Phylogenomic analysis of gene families
Bagal, Ujwal Ranjit
MetadataShow full item record
The field of high throughput sequencing has advanced at a tremendous pace in the last few years. This has opened up opportunities to understand more about the functional genomics of non-model species for which genome sequences are not yet available. In such situations, transcriptome sequence analysis using comparative methods has facilitated gene discovery and gene expression studies, as well as new understanding of the functional responsibilities of gene family members, the effect of gene duplications, how Darwinian selection affects genome complexities. These approaches have opened unprecedented opportunities to understand functional compositions, as well as overrepresentation / underrepresentation of mRNAs involved in specific biological functions. This dissertation, applies computational approaches and experimental verification to the reevaluation of an earlier report of a single phenylalanine ammonia lyase (PAL) gene in Pinus taeda. This work is followed by a biological analysis of the PAL gene family members in gymnosperms with an eye toward determining their individual evolutionary trajectories and functional variability.
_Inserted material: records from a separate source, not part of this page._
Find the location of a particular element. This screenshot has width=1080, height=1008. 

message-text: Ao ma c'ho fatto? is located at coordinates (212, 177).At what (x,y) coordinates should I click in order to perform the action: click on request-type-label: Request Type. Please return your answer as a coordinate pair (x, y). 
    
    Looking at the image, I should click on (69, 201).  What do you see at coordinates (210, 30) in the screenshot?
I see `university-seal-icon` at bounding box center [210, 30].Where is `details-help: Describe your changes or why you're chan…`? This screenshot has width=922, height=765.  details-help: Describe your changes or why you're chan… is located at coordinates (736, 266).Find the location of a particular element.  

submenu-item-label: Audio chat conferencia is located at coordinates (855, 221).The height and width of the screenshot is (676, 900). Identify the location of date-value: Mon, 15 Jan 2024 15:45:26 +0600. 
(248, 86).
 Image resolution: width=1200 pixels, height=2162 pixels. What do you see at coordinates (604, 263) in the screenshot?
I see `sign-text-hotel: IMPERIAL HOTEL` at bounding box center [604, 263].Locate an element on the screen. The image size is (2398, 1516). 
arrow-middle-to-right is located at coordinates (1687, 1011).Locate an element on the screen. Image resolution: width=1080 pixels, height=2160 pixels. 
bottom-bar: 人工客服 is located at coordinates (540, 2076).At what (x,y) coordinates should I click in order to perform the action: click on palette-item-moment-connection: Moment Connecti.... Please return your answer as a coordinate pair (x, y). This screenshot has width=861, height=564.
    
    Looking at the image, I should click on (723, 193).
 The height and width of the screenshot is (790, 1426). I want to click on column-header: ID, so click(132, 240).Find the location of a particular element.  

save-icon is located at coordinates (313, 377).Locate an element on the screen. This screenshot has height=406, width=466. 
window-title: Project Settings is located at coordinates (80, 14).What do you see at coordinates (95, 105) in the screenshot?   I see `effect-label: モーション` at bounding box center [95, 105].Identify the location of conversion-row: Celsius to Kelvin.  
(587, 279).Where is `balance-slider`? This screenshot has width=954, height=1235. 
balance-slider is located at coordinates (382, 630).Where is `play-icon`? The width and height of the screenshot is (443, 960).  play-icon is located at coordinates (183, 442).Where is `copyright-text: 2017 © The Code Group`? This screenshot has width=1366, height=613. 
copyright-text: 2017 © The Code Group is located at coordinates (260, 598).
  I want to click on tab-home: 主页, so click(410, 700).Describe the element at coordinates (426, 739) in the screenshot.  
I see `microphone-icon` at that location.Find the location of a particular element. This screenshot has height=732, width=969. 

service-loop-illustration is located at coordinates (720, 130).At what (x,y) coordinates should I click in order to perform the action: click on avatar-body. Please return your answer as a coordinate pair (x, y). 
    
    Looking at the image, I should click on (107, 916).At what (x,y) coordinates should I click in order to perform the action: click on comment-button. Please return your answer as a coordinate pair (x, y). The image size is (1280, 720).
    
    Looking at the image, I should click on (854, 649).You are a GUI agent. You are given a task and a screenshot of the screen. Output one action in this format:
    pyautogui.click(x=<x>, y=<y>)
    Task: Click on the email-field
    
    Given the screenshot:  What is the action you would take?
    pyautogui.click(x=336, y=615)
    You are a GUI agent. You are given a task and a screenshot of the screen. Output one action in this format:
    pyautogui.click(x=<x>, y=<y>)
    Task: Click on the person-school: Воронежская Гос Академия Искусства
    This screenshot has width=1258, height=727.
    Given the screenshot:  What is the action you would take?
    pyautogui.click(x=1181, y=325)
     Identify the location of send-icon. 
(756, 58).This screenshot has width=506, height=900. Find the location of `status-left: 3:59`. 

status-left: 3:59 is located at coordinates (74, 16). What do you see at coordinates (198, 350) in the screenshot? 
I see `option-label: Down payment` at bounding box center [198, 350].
The five P. taeda PAL genes revealed diverse evolutionary path for gymnosperms compared to angiosperms starting from a series of ancient gene duplication events. This hypothesis was further supported by identification of codon sites under relaxed evolutionary constraints in lineages associated with duplication events. While gene expression analyses proved insufficient to identify physiological functions of individual genes, it highlighted tissue-specific expression and provided some insight into functional associations of individual PAL genes with biotic / abiotic stress conditions. A relative efficiency analysis of the statistical models used to infer changes in the mode of selection acting on protein coding genes was performed using simulated data sets. Despite the advantage of having more realistic models, the likelihood ratio test (LRT) in Fitmodel was unable to detect shifts in selection pressure. Similarly, the Bayesian approach used to detect individual sites under adaptive selection yielded both high false-negative and false-positive rates. The findings from P. taeda PAL gene family analysis will be useful for future pine tree improvement programs, while, the simulation based studies is expected to provide cautionary advice to researchers about the unreliability of the inferences estimated by the evolutionary tools.